My favorite set up is the last option, refrigerator which can also heat in combination with a stainless steel conical fermenter.

Easy ways to maintain the temperature in warmer climates:
- Put the fermenter in a refrigerator.
- Dropping in frozen 2L softdrink bottles of water (make sure they are sterile!)
- Have running cooling water pipes through the fermentor.

Note: If you are fermenting large volumes, you may need to actually cool the wash. The larger the amount you are trying to ferment, the harder it wil become to control, yet it is critical that you try to keep it all at 25 °C plus/minus only 1 °C. You may find washes larger than 200L difficult to control & keep cool.

Secondary fermentation

Secondary fermentation is the fermentation phase that takes place immediately following the primary high krausen phase. Wine and beer makers will recognize the pattern whereby their fermentations start out with a lag phase followed by a vigorous bubbling phase, often with foaming, then it settles down to just spurious bubbling. This vigorous fermentation is the high krausen phase, or primary fermentation. After that, the mash or must settles down to a spurious bubbling, this is the "secondary fermentation" and it usually takes one or two weeks for beer and one or two months for wine. After this, the beer or wine is left to age or lager.

A mash intended for distillation only needs to undergo the primary/high krausen phase.

Rotten egg smell

Sometimes you will notice a not very pleasant "rotten-egg smell ..." This is due to the formation of hydrogen sulphide, mercaptans, and dimethyl sulphide. All of these compounds are usually consumed later in the fermentation in the case of beers and wines, but with distilled mashes, any amount of contact with copper in the construction of the still will instantly remove it. Not to worry about it.

The end of the fermentation

You determine the end of fermentation with these signs:
1. There is no more bubbles coming to the surface.

Listed records =>
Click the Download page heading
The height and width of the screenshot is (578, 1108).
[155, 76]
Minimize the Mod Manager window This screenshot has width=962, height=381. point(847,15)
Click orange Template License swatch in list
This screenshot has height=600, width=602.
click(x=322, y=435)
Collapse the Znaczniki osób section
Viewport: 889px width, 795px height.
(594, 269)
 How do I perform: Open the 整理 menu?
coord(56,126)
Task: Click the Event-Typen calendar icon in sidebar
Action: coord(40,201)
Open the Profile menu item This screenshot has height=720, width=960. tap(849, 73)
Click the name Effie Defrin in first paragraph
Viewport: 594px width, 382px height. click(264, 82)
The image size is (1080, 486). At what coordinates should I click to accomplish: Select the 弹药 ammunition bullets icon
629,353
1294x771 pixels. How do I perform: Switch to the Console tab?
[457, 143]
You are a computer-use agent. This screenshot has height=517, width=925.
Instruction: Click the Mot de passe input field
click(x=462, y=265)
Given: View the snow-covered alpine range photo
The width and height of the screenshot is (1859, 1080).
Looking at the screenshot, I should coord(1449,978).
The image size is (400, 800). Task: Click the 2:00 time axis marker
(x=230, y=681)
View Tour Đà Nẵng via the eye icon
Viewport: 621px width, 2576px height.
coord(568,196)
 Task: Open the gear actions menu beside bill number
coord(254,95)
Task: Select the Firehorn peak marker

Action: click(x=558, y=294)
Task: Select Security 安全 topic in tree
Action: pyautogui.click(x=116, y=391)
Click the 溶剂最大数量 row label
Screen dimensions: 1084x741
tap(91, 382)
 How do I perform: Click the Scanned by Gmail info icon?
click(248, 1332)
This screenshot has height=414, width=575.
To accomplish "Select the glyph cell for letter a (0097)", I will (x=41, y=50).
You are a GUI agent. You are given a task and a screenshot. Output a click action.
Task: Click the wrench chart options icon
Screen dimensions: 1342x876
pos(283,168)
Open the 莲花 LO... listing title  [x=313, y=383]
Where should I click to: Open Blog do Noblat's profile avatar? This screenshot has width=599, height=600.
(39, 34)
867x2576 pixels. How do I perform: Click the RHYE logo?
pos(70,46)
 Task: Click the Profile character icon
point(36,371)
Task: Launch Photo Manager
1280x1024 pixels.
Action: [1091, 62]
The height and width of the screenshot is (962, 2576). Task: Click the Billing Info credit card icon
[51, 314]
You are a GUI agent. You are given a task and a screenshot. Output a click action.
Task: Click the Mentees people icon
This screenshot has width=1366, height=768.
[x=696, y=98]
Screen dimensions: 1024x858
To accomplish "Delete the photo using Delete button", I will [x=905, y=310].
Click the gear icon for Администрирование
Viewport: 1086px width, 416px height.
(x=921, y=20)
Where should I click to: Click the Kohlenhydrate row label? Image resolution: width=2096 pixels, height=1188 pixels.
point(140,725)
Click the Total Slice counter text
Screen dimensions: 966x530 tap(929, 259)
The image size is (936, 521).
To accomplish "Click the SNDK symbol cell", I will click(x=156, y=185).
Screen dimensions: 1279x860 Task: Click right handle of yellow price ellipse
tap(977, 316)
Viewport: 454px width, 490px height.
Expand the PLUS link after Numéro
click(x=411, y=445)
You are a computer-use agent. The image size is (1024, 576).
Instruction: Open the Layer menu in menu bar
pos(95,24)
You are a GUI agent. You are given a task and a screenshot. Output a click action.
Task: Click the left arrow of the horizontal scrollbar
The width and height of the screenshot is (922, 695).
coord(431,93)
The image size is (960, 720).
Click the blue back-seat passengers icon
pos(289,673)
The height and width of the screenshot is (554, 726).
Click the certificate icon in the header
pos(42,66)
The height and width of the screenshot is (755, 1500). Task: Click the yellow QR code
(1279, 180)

To do =>
A: What temperature does the fermentation text say to keep a large wash at?
B: Quote the fermentation text word for word between "My favorite set" and "in a refrigerator.", inclusive.
Answer from the fermentation text only, not the records.

Solutions to the problems =>
A: 25 °C, plus or minus only 1 °C.

B:
My favorite set up is the last option, refrigerator which can also heat in combination with a stainless steel conical fermenter.

Easy ways to maintain the temperature in warmer climates:
- Put the fermenter in a refrigerator.